◆ ASSIGNED TASK:
Extract every line of the material below and reproduce each one verbatim.

### RECORDS PROVIDED ###

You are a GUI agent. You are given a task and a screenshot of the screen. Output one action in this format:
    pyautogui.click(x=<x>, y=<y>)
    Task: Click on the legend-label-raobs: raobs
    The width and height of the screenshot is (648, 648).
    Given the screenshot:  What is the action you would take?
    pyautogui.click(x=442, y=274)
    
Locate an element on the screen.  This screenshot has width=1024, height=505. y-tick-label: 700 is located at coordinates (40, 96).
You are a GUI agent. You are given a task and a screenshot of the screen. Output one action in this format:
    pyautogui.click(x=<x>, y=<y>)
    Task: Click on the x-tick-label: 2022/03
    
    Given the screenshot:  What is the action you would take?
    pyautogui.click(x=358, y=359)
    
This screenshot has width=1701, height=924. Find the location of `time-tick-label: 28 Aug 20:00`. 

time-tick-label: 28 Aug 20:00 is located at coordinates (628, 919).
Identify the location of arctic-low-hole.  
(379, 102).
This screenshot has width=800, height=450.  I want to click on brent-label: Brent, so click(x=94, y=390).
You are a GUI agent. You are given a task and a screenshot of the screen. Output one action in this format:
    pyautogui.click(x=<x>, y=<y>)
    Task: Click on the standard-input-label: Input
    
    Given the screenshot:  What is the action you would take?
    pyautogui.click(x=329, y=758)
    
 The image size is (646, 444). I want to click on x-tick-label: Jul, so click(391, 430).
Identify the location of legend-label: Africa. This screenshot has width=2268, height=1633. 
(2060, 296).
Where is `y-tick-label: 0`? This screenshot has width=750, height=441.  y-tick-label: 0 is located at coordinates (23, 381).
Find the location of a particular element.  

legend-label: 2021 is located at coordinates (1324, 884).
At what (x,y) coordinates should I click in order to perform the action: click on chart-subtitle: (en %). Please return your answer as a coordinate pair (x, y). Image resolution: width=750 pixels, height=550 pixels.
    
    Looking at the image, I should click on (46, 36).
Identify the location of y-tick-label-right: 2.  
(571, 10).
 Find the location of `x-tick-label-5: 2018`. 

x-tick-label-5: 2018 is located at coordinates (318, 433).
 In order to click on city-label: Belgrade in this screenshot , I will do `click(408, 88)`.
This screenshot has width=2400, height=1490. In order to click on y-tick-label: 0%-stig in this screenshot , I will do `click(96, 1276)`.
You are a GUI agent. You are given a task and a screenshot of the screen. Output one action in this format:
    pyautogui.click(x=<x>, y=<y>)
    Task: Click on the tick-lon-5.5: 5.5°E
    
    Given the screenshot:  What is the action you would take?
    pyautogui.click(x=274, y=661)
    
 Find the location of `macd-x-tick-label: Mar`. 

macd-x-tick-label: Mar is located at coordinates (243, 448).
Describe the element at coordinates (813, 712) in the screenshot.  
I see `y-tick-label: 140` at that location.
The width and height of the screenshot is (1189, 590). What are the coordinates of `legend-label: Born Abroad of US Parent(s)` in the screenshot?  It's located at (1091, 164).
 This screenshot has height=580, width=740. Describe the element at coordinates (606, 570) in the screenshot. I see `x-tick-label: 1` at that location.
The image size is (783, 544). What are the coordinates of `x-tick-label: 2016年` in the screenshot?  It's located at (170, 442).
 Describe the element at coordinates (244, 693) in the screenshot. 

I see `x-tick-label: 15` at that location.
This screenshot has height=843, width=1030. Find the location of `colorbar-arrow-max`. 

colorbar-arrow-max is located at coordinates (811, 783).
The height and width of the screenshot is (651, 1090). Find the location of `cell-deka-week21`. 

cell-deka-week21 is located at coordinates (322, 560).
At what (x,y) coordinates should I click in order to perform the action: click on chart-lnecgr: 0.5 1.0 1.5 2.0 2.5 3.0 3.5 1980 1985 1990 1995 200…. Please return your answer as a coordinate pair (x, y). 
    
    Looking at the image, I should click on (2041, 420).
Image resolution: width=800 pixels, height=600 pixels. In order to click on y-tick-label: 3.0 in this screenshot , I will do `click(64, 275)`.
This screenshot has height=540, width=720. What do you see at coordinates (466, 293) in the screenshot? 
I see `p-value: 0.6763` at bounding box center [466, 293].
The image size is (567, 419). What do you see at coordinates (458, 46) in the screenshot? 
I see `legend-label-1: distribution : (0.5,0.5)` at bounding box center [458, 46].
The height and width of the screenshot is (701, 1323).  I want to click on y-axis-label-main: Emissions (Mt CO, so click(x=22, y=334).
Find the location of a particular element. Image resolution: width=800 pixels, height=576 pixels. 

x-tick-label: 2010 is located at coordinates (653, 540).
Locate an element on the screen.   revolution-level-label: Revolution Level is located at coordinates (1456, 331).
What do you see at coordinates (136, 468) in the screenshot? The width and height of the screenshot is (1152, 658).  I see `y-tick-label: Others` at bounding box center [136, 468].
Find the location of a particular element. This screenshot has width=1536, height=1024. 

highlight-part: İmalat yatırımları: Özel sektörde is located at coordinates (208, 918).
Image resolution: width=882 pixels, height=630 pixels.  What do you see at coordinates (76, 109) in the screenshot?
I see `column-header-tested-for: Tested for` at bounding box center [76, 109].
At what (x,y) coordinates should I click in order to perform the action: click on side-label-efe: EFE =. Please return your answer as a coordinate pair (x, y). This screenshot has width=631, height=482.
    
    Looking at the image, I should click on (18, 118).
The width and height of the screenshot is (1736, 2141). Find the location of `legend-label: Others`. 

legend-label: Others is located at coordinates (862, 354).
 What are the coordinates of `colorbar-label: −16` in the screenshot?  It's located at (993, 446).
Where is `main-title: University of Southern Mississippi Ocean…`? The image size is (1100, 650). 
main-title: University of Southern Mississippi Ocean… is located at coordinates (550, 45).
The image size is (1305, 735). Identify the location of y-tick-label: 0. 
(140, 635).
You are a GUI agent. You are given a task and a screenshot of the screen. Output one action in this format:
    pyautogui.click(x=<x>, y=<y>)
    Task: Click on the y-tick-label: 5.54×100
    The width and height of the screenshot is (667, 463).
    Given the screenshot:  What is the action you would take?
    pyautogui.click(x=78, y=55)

###

◆ ANSWER BOX:
You are a GUI agent. You are given a task and a screenshot of the screen. Output one action in this format:
    pyautogui.click(x=<x>, y=<y>)
    Task: Click on the legend-label-raobs: raobs
    The width and height of the screenshot is (648, 648).
    Given the screenshot:  What is the action you would take?
    pyautogui.click(x=442, y=274)
    
Locate an element on the screen.  This screenshot has width=1024, height=505. y-tick-label: 700 is located at coordinates (40, 96).
You are a GUI agent. You are given a task and a screenshot of the screen. Output one action in this format:
    pyautogui.click(x=<x>, y=<y>)
    Task: Click on the x-tick-label: 2022/03
    
    Given the screenshot:  What is the action you would take?
    pyautogui.click(x=358, y=359)
    
This screenshot has width=1701, height=924. Find the location of `time-tick-label: 28 Aug 20:00`. 

time-tick-label: 28 Aug 20:00 is located at coordinates (628, 919).
Identify the location of arctic-low-hole.  
(379, 102).
This screenshot has width=800, height=450.  I want to click on brent-label: Brent, so click(x=94, y=390).
You are a GUI agent. You are given a task and a screenshot of the screen. Output one action in this format:
    pyautogui.click(x=<x>, y=<y>)
    Task: Click on the standard-input-label: Input
    
    Given the screenshot:  What is the action you would take?
    pyautogui.click(x=329, y=758)
    
 The image size is (646, 444). I want to click on x-tick-label: Jul, so click(391, 430).
Identify the location of legend-label: Africa. This screenshot has width=2268, height=1633. 
(2060, 296).
Where is `y-tick-label: 0`? This screenshot has width=750, height=441.  y-tick-label: 0 is located at coordinates (23, 381).
Find the location of a particular element.  

legend-label: 2021 is located at coordinates (1324, 884).
At what (x,y) coordinates should I click in order to perform the action: click on chart-subtitle: (en %). Please return your answer as a coordinate pair (x, y). Image resolution: width=750 pixels, height=550 pixels.
    
    Looking at the image, I should click on (46, 36).
Identify the location of y-tick-label-right: 2.  
(571, 10).
 Find the location of `x-tick-label-5: 2018`. 

x-tick-label-5: 2018 is located at coordinates (318, 433).
 In order to click on city-label: Belgrade in this screenshot , I will do `click(408, 88)`.
This screenshot has width=2400, height=1490. In order to click on y-tick-label: 0%-stig in this screenshot , I will do `click(96, 1276)`.
You are a GUI agent. You are given a task and a screenshot of the screen. Output one action in this format:
    pyautogui.click(x=<x>, y=<y>)
    Task: Click on the tick-lon-5.5: 5.5°E
    
    Given the screenshot:  What is the action you would take?
    pyautogui.click(x=274, y=661)
    
 Find the location of `macd-x-tick-label: Mar`. 

macd-x-tick-label: Mar is located at coordinates (243, 448).
Describe the element at coordinates (813, 712) in the screenshot.  
I see `y-tick-label: 140` at that location.
The width and height of the screenshot is (1189, 590). What are the coordinates of `legend-label: Born Abroad of US Parent(s)` in the screenshot?  It's located at (1091, 164).
 This screenshot has height=580, width=740. Describe the element at coordinates (606, 570) in the screenshot. I see `x-tick-label: 1` at that location.
The image size is (783, 544). What are the coordinates of `x-tick-label: 2016年` in the screenshot?  It's located at (170, 442).
 Describe the element at coordinates (244, 693) in the screenshot. 

I see `x-tick-label: 15` at that location.
This screenshot has height=843, width=1030. Find the location of `colorbar-arrow-max`. 

colorbar-arrow-max is located at coordinates (811, 783).
The height and width of the screenshot is (651, 1090). Find the location of `cell-deka-week21`. 

cell-deka-week21 is located at coordinates (322, 560).
At what (x,y) coordinates should I click in order to perform the action: click on chart-lnecgr: 0.5 1.0 1.5 2.0 2.5 3.0 3.5 1980 1985 1990 1995 200…. Please return your answer as a coordinate pair (x, y). 
    
    Looking at the image, I should click on (2041, 420).
Image resolution: width=800 pixels, height=600 pixels. In order to click on y-tick-label: 3.0 in this screenshot , I will do `click(64, 275)`.
This screenshot has height=540, width=720. What do you see at coordinates (466, 293) in the screenshot? 
I see `p-value: 0.6763` at bounding box center [466, 293].
The image size is (567, 419). What do you see at coordinates (458, 46) in the screenshot? 
I see `legend-label-1: distribution : (0.5,0.5)` at bounding box center [458, 46].
The height and width of the screenshot is (701, 1323).  I want to click on y-axis-label-main: Emissions (Mt CO, so click(x=22, y=334).
Find the location of a particular element. Image resolution: width=800 pixels, height=576 pixels. 

x-tick-label: 2010 is located at coordinates (653, 540).
Locate an element on the screen.   revolution-level-label: Revolution Level is located at coordinates (1456, 331).
What do you see at coordinates (136, 468) in the screenshot? The width and height of the screenshot is (1152, 658).  I see `y-tick-label: Others` at bounding box center [136, 468].
Find the location of a particular element. This screenshot has width=1536, height=1024. 

highlight-part: İmalat yatırımları: Özel sektörde is located at coordinates (208, 918).
Image resolution: width=882 pixels, height=630 pixels.  What do you see at coordinates (76, 109) in the screenshot?
I see `column-header-tested-for: Tested for` at bounding box center [76, 109].
At what (x,y) coordinates should I click in order to perform the action: click on side-label-efe: EFE =. Please return your answer as a coordinate pair (x, y). This screenshot has width=631, height=482.
    
    Looking at the image, I should click on (18, 118).
The width and height of the screenshot is (1736, 2141). Find the location of `legend-label: Others`. 

legend-label: Others is located at coordinates (862, 354).
 What are the coordinates of `colorbar-label: −16` in the screenshot?  It's located at (993, 446).
Where is `main-title: University of Southern Mississippi Ocean…`? The image size is (1100, 650). 
main-title: University of Southern Mississippi Ocean… is located at coordinates (550, 45).
The image size is (1305, 735). Identify the location of y-tick-label: 0. 
(140, 635).
You are a GUI agent. You are given a task and a screenshot of the screen. Output one action in this format:
    pyautogui.click(x=<x>, y=<y>)
    Task: Click on the y-tick-label: 5.54×100
    The width and height of the screenshot is (667, 463).
    Given the screenshot:  What is the action you would take?
    pyautogui.click(x=78, y=55)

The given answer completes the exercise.